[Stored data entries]
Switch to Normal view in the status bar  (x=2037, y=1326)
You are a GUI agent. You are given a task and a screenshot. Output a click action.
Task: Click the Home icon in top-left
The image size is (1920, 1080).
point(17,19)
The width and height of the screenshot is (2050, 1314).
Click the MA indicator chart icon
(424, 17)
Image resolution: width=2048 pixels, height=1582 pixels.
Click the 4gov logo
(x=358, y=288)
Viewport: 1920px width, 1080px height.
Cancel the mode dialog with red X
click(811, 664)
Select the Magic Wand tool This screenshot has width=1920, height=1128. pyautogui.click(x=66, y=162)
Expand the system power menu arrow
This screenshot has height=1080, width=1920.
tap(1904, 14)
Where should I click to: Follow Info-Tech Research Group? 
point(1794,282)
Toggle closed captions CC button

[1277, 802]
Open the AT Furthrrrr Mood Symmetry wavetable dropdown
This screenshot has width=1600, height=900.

#### ASSIGNMENT:
Transcribe only what runs from the line with "Toggle closed captions CC button" to the last line above, keeping every line exactly as written.

#### OUTPUT FOR THIS TASK:
Toggle closed captions CC button

[1277, 802]
Open the AT Furthrrrr Mood Symmetry wavetable dropdown
This screenshot has width=1600, height=900.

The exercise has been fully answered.